On paper, homes specifically for social rent appear to have been eliminated after a revision to the National Planning Policy Framework (NPPF) – with the reference dropped from the government’s definition of affordable homes.

Starter homes and other, less genuinely affordable, forms of housing are included.

To the LGA the shortage in affordable housing is ‘unprecedented’.

Just 2.485 of homes built in 2016/17 were designated for social rent – down from 3.59% of all homes built the year previously.

All forms of affordable housing – including affordable homes for purchase through various initiatives – fell to 19% of new homes in 2016/17, the second-lowest figure ever recorded.

The previous low, 17.2% was recorded in 2015/16.

Until then, that figure had never slipped below 20% since records began.

Historically, about a third of all homes built have been designated for various forms of affordable housing.

The LGA is calling on the government to drop proposed amendments to the NPPF to ensure homes for social rent remain part of planning policy and to supply a long-term strategy to deliver genuinely affordable housing in the upcoming Social Housing Green Paper.

Tomorrow (July 3), the LGA will be publishing a new report ‘Housing, Planning and Homelessness’ at its Annual Conference in Birmingham.

The report will set out how the government can use its forthcoming Green Paper to empower councils to trigger the renaissance in council housebuilding needed to fix our broken housing market.

This includes a call for the government to ensure all councils can borrow to build to deliver new homes, keep 100% of receipts of homes sold under Right to Buy and adapt discounts locally, and powers to ensure all developments contribute to the provision of affordable housing.

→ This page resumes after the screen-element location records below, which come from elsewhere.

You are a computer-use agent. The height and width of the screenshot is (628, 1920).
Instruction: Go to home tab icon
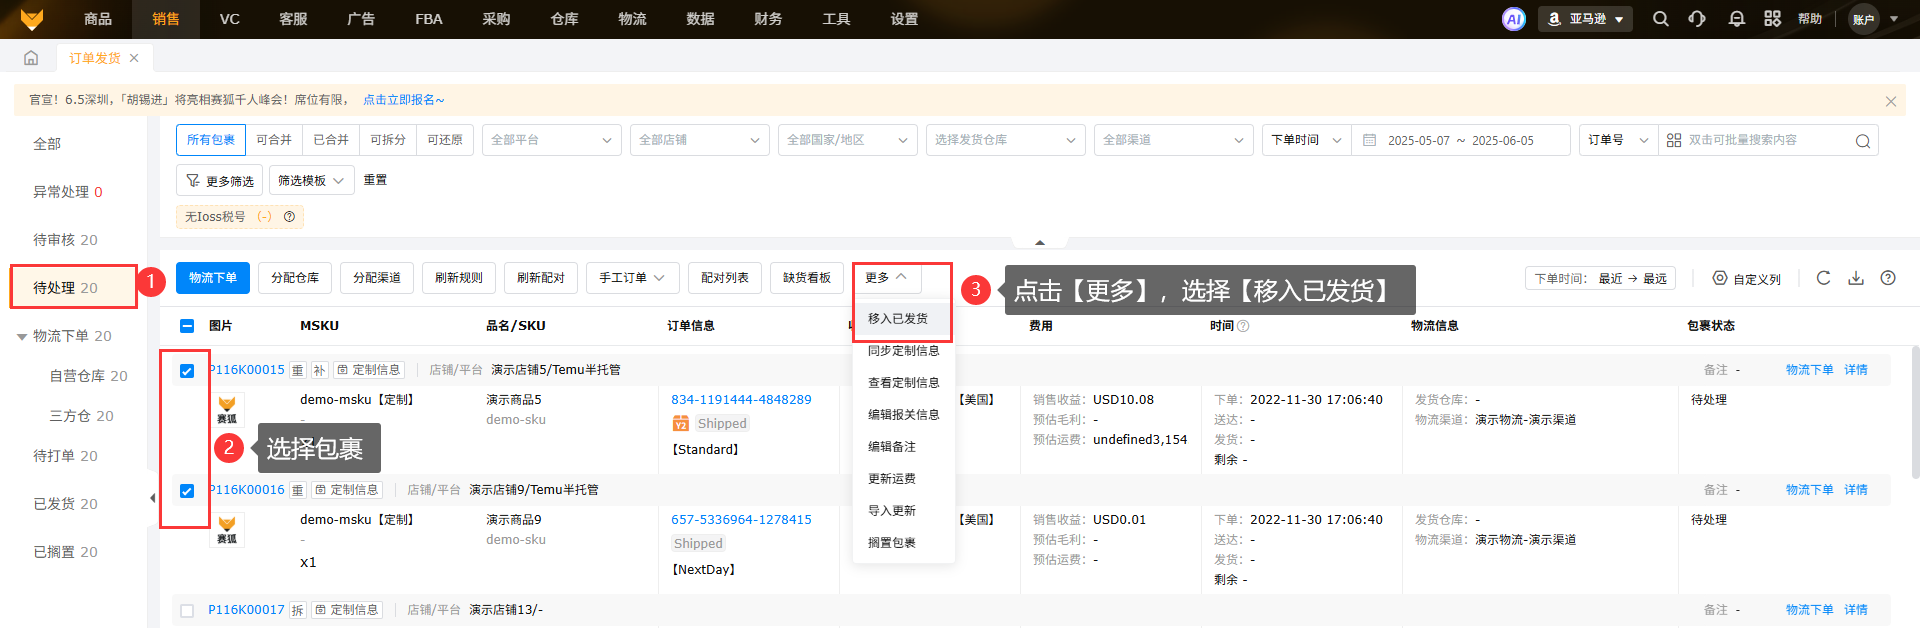click(x=31, y=58)
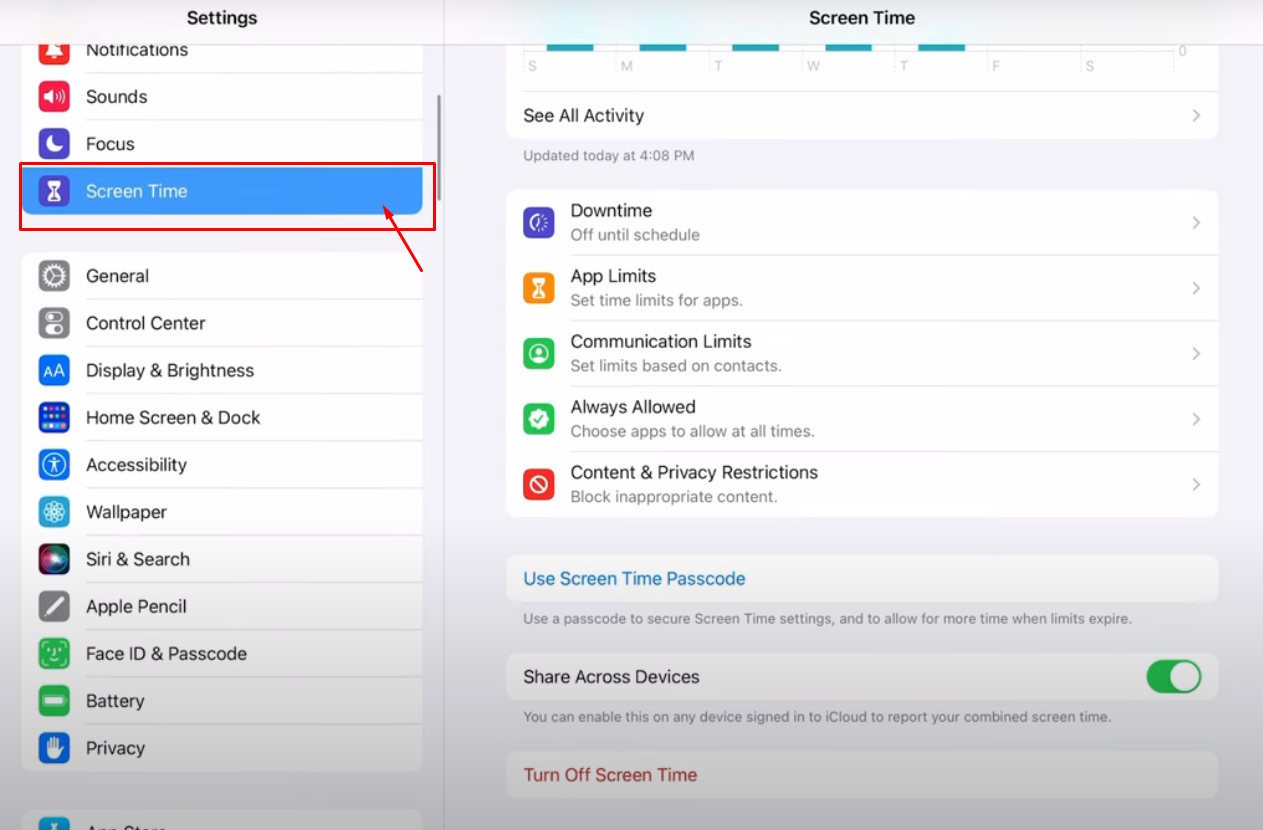Click the Accessibility icon in sidebar
Viewport: 1263px width, 830px height.
coord(54,465)
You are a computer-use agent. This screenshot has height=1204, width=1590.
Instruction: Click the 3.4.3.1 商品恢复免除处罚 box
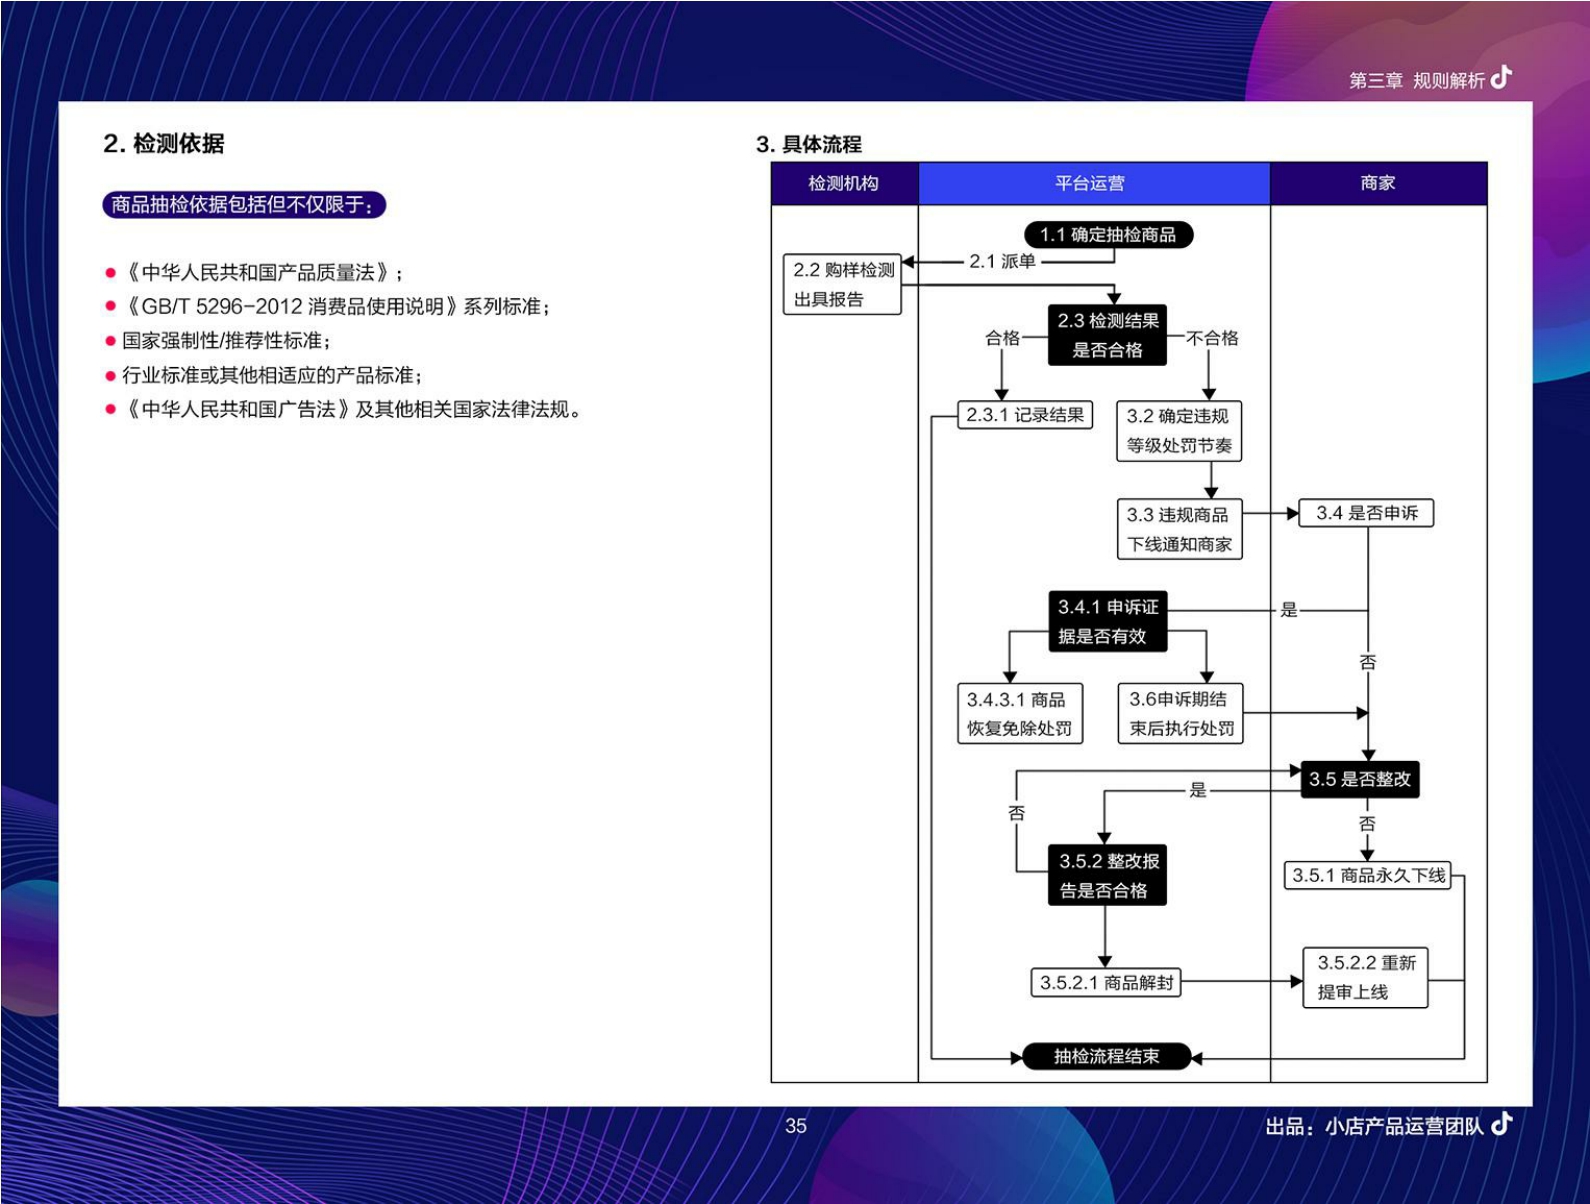coord(1019,714)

Although the government recently allowed some areas of the country to access limited headroom for borrowing for new homes, the LGA believes this won’t meet the full need for truly affordable homes across the country, and the government should go much further, much faster.

Cllr Judith Blake, LGA Housing spokesperson, said councils are “determined” to ensure their residents have access to affordable housing, and by removing social rent from the definition of affordable housing the Government has effectively removed the tool to help that happen.

“It’s essential that homes of all types and tenure are available so that local communities can deliver a balance of housing to meet a mix of needs. Homes for social rent can, alongside starter homes and new builds, play an important role in a thriving housing market,” said Blake.

To the LGA, some 300,000 homes a year of all types and tenure need to be built to address the present shortage.

“It’s essential that the government ensure social rent is included in the definition of affordable housing in the upcoming changes to planning policy, but more widely, the imminent Social Housing Green Paper is a real opportunity to give councils the tools they need to trigger the renaissance in council housebuilding we desperately need,” said Blake.

“All councils should be able to borrow to build, not just a select few, and the government should take steps to allow this as soon as possible.

“In addition, councils should be able to keep 100% of the receipts of the homes that are sold and adapt discounts locally to ensure a steady supply of genuinely affordable homes in our area,” she said.